▶ _To do_: Start at the line in the entries below that contains "Task: Toggle the list view icon above image", stop at the line that contains "Where should I", and output exactly the lines in that span, both ends included.

▶ _Task data_:
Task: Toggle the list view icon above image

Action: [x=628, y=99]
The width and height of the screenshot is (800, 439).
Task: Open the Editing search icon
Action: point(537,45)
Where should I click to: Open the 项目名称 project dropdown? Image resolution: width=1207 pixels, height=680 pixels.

...

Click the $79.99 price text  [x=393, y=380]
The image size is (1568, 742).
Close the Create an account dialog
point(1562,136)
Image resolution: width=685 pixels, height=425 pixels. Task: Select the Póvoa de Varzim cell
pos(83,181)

* * *

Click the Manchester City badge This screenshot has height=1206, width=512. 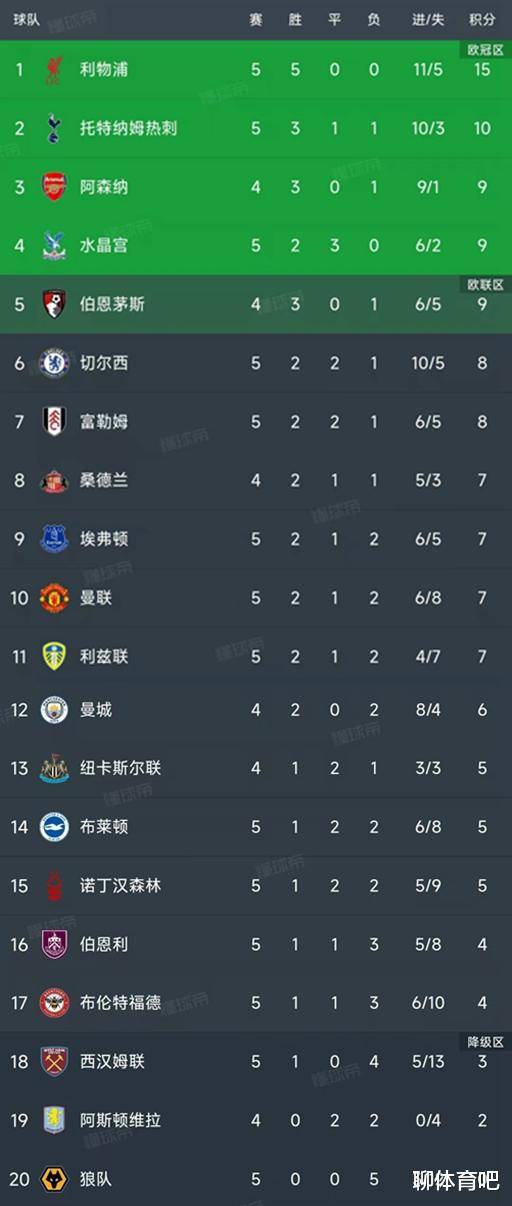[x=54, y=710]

▶ _Reply_:
Task: Toggle the list view icon above image

Action: [x=628, y=99]
The width and height of the screenshot is (800, 439).
Task: Open the Editing search icon
Action: point(537,45)
Where should I click to: Open the 项目名称 project dropdown? Image resolution: width=1207 pixels, height=680 pixels.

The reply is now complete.